Something in the Dirt

 Two strangers living in the same ratty apartment building - one a seemingly together (ex) math professor, the other one a slightly burnt-out bartender with a checkered past, discover that one of the apartments they're renting has frequent localized paranormal events. Basically, a crystal ashtray starts floating and emitting light.
 So they decide to make a documentary about it. And... there's not much more to the movie than that, except that there is. It's hard to talk about this movie without spoiling its weirdo appeal.

 That it's weird shouldn't surprise anybody who's seen any other movies from the team behind it. It's written, directed and stars Justin Benson and Aaron Moorhead (partly produced and edited by them as well; Moorhead was in charge of cinematography). But it is a little surprising just how weird it is. For all their bizarro ideas and wonky science, all their previous movies carefully incorporated Hollywood conventions and a clear narrative to at least try and make them more accessible.

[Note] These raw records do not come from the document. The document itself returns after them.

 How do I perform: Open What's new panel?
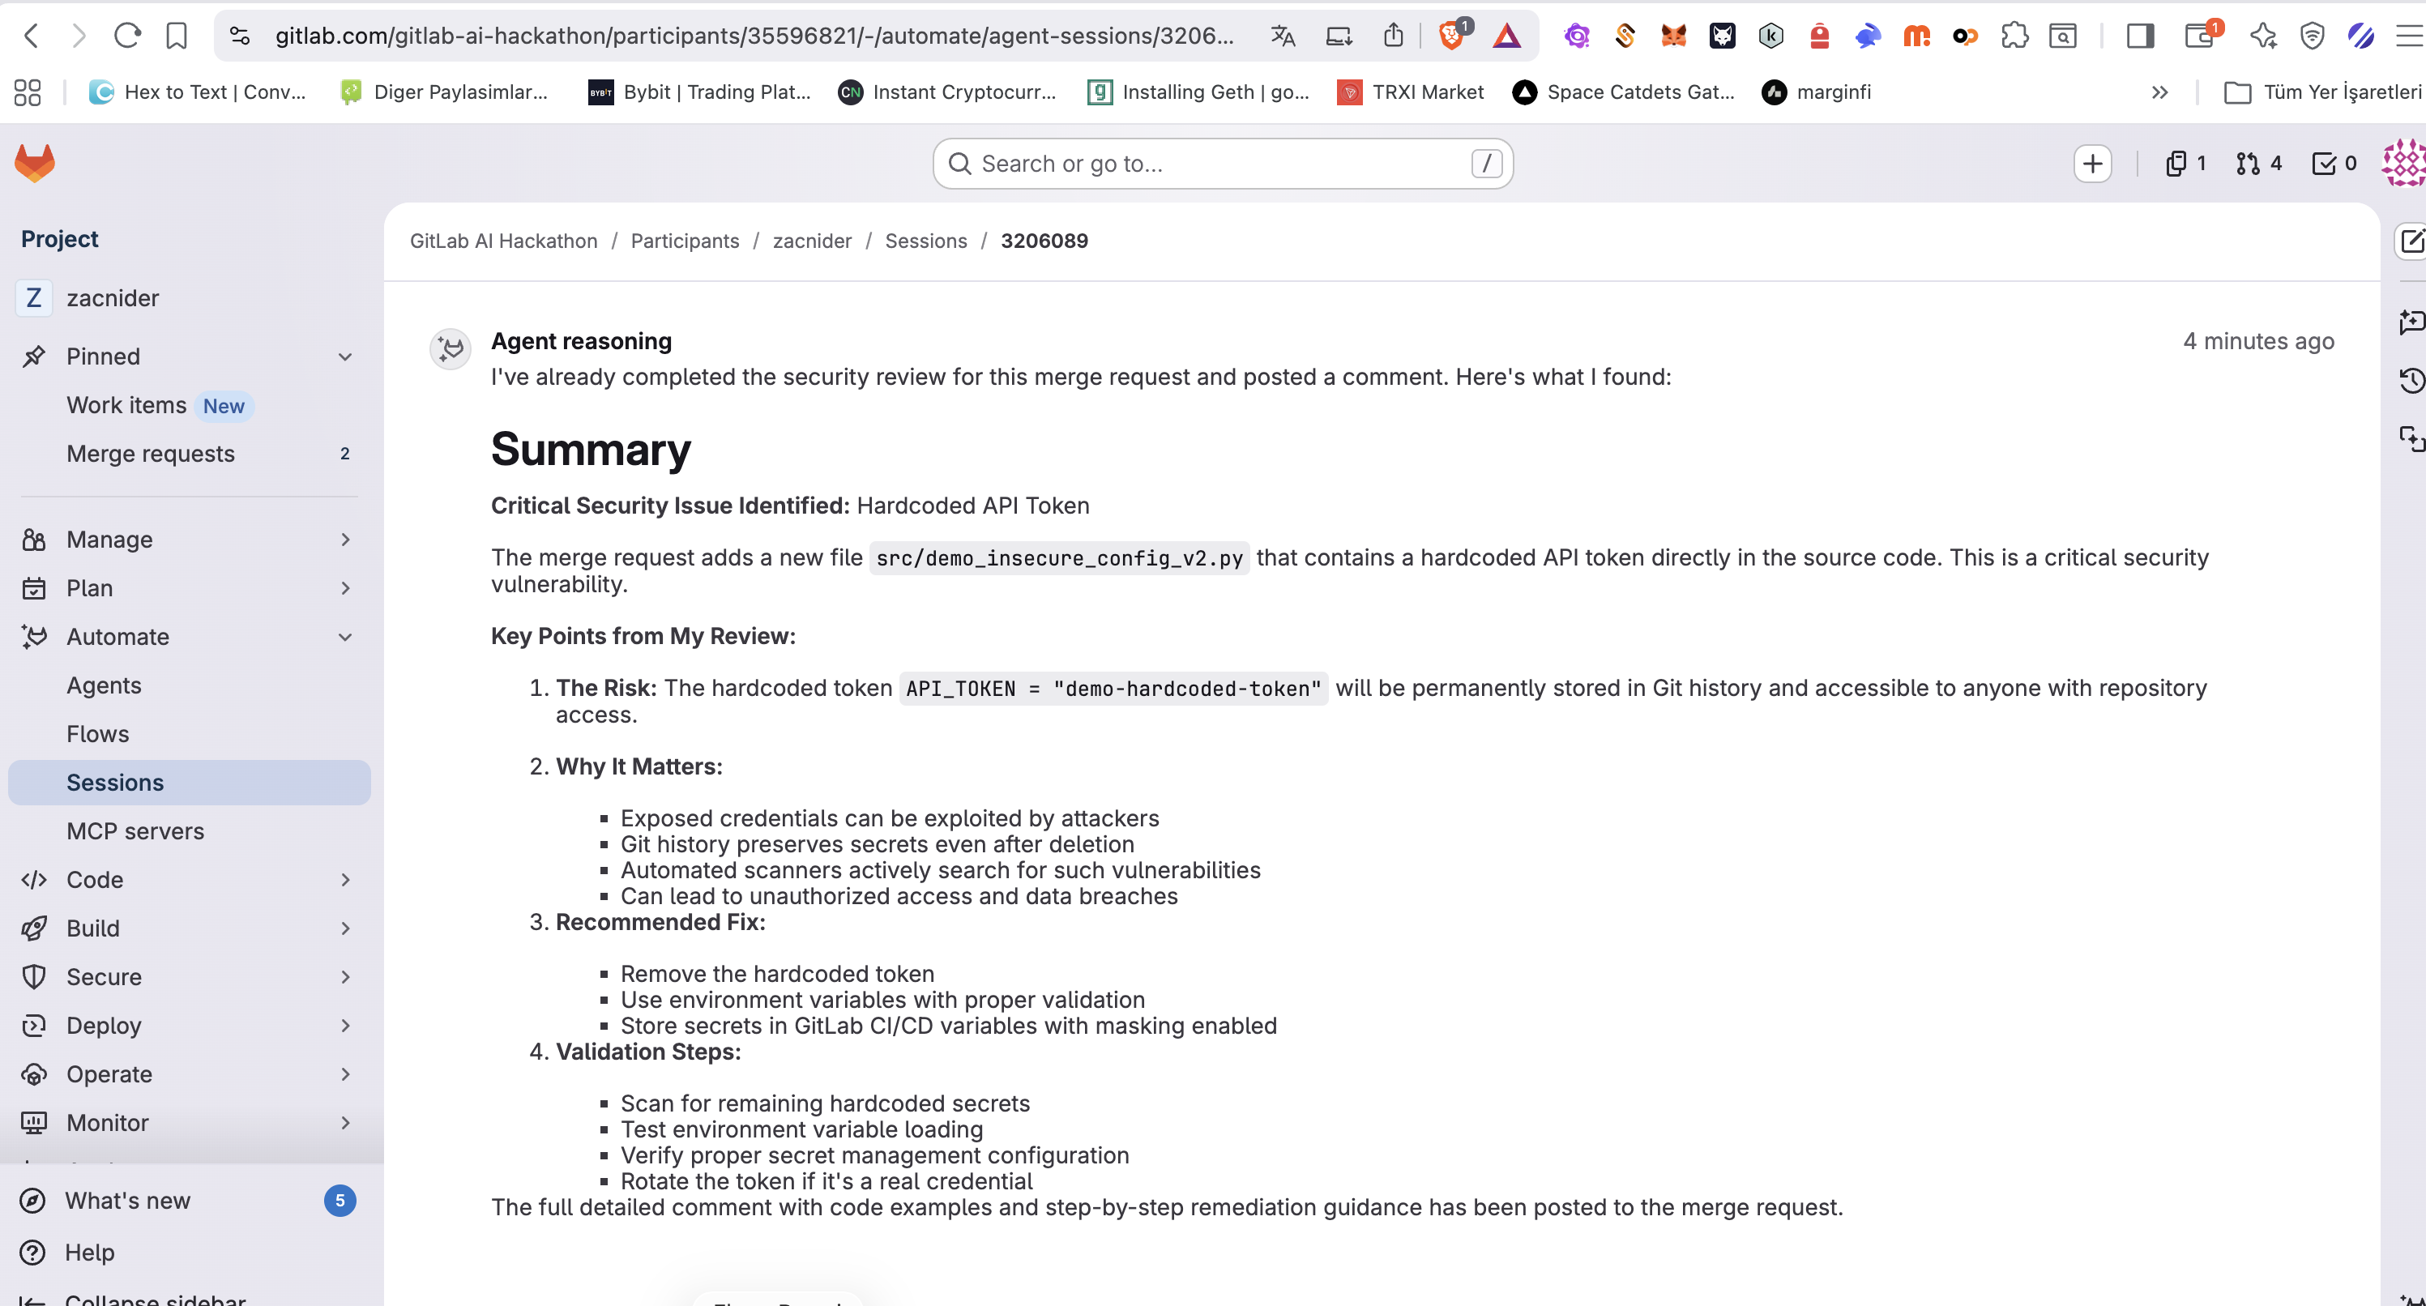[127, 1201]
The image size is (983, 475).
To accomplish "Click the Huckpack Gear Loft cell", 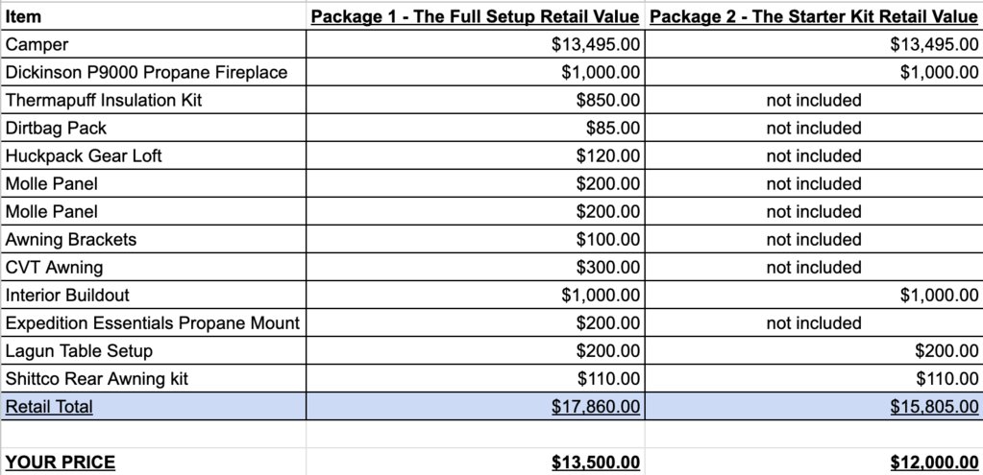I will click(153, 155).

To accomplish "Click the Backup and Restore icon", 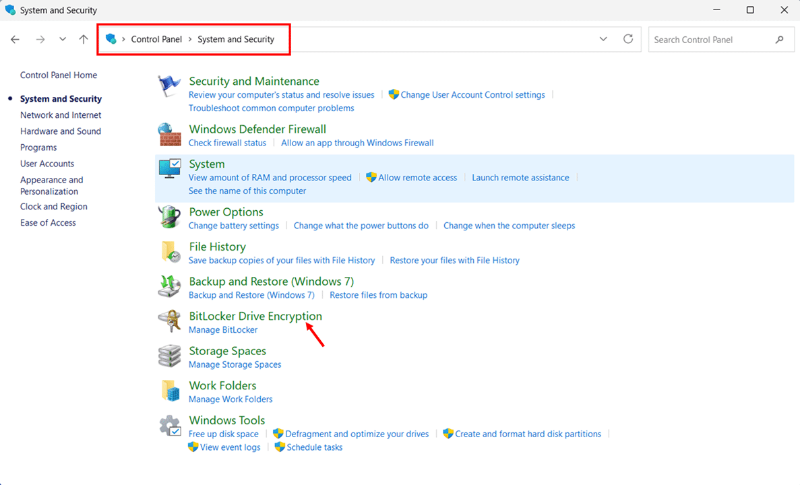I will tap(169, 287).
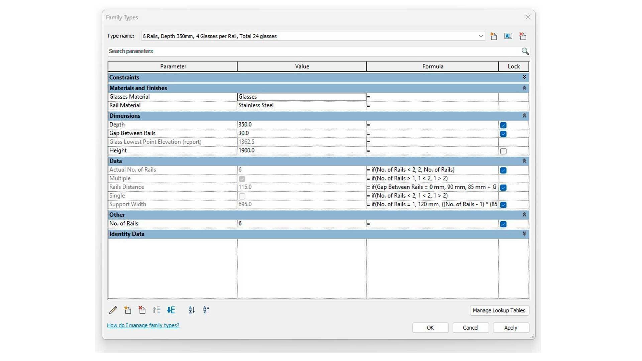Sort parameters in descending order
Viewport: 642px width, 361px height.
pos(206,310)
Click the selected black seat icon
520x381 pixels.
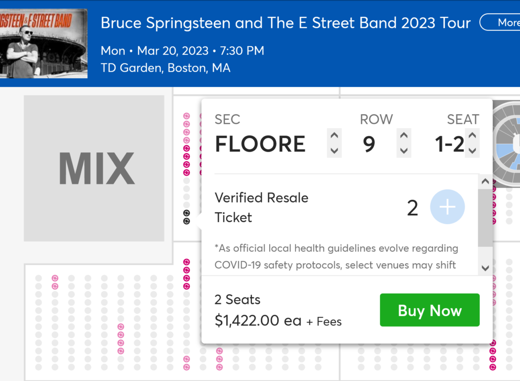tap(186, 213)
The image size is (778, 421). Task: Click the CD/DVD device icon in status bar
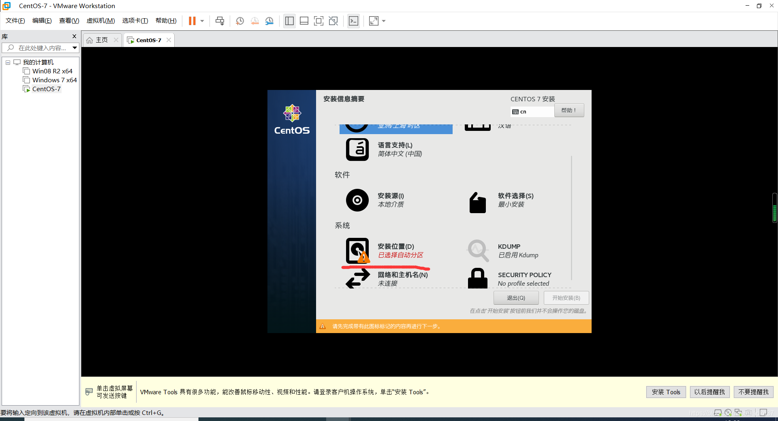pyautogui.click(x=728, y=412)
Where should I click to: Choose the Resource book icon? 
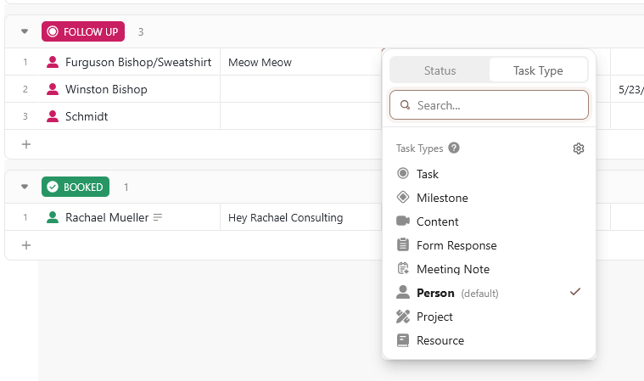[x=403, y=340]
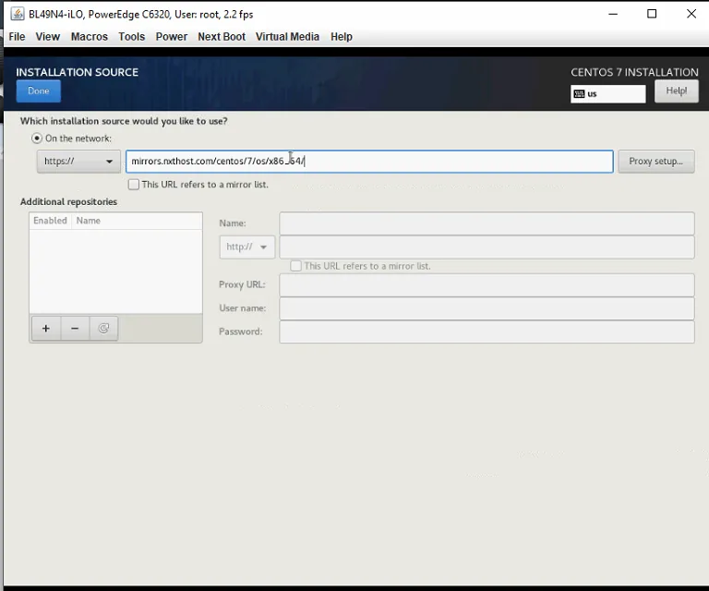Click the minus icon to remove repository
This screenshot has width=709, height=591.
coord(75,329)
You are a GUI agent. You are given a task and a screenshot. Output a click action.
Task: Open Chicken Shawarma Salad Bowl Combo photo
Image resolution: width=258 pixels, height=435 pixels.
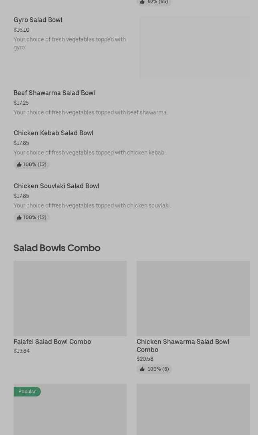(x=193, y=298)
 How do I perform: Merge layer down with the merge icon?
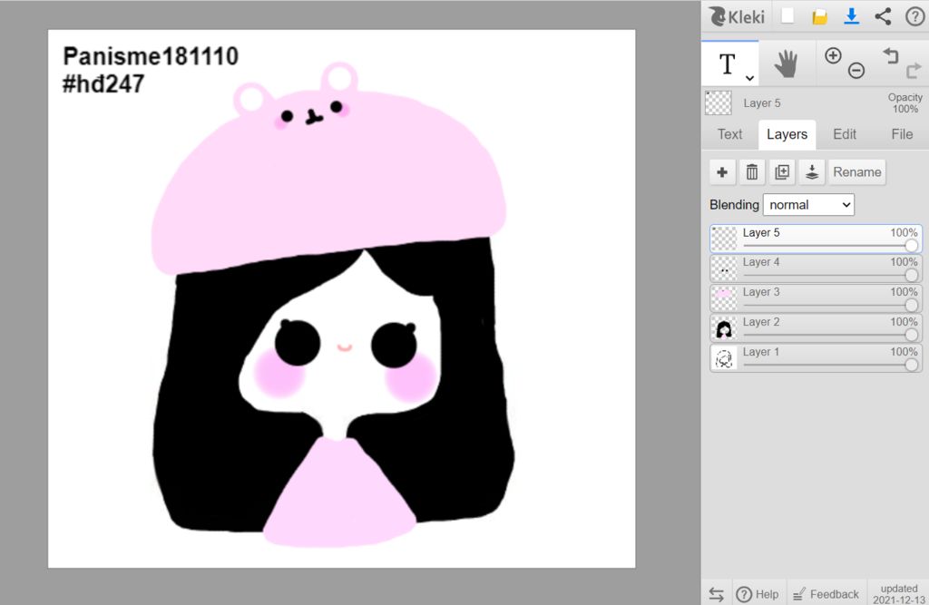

 This is their prickliest, most internal and experimental film to date. Ostensibly a narrative feature, intercut with scenes from the documentary the characters are making, what it actually is becomes trickier to pin down as it becomes clear that they have been filming recreations of the events we've seen, and that we may be watching recreations of recreations.
 And it's complicated by, well, their complicated relationship. It's fraught from the beginning; Even though they hit it off initially, they're still strangers, and since the phenomena they're trying to document is in one of their rooms, there's a queasy thread of paranoia running throughout as the duo start fighting about the project.
 There's also the strange goings-on they're investigating, with a mess of weird concepts, coincidences and seemingly related factoids that start coming to light as they start digging deeper: from transdimensional emanations to Jack Parsons (!) and from there to Pythagorean Mystery Cults (!!). Not so much a single thread as a tangled web of conflicting pseudo-explanations.

Yes, the hanging Matryoshka dolls in the middle are thematic. Also, this is one of the rare scenes in the movie where the two characters are in the frame together.

 The investigation into the central mystery, then, is an exercise in futility by design. And ultimately... it's not what's important here. The characters themselves are, and most of the movie is about watching these two people who feel life hasn't served them right try to use this opportunity to make sense of  things, get lost in their personal interpretations of the event, and escalate the friction between their discordant personalities.
 It's often pretty funny, and (at least I found it to be) always engaging. The performances are fine, but the writing feels off sometimes, a little too artificial- a lot of times I could see what they were going for but it didn't really feel natural. Their theories to explain the paranormal stuff come off as superficial, too, so the 'mystery box' aspect of the movie isn't very compelling.
 And finally - and this is not really a complaint, per se, but it is something that may block enjoyment of the film: while a lot of stuff does happen, it doesn't, again by design, have a satisfactory ending or even a satisfactory trajectory if the movie's wavelength doesn't resonate with you. The movie is completely preoccupied with its own concerns, utterly absorbed in its own headspace... as befits the subject matter.

 But there's a lot to like here if you do find that you want to dig in. It all comes down (in my interpretation) to the rabbit holes we disappear into, what makes us want to go down them, and the degrees to which we refuse to come out, possibly shutting out or even hurting others. Timely.

 And if nothing else, we finally have a good companion piece to The Alchemist's Cookbook; Now that's a sentence I never really expected to write.